Top of Data excerpts

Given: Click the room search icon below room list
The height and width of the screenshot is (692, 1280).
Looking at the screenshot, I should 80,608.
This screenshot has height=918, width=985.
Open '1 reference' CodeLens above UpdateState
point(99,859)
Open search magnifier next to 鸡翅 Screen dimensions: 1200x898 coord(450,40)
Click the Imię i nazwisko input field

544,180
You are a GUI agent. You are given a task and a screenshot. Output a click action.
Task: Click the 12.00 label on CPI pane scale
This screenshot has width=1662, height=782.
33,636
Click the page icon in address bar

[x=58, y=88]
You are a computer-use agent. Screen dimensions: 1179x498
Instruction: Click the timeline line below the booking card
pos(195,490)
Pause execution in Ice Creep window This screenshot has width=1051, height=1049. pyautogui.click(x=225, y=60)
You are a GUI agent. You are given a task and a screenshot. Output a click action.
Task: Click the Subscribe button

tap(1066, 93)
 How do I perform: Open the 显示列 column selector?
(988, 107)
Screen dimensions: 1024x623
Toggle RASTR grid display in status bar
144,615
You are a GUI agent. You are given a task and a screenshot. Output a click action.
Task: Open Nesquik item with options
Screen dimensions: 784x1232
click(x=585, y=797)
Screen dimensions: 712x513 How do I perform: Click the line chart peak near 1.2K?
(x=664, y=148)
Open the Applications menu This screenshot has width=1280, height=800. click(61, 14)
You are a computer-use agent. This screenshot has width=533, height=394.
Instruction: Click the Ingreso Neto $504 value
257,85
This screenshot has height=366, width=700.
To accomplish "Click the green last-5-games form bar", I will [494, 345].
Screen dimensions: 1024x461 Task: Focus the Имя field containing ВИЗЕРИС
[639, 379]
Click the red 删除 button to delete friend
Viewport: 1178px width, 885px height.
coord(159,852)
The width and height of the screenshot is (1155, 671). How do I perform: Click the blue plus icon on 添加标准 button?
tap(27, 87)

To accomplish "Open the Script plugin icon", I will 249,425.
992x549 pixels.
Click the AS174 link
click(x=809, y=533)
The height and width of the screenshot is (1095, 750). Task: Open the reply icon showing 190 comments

Bottom of Data excerpts

Problem details: Please return each line of the listing above that contains "search".

The answer:
Given: Click the room search icon below room list
Open search magnifier next to 鸡翅 Screen dimensions: 1200x898 coord(450,40)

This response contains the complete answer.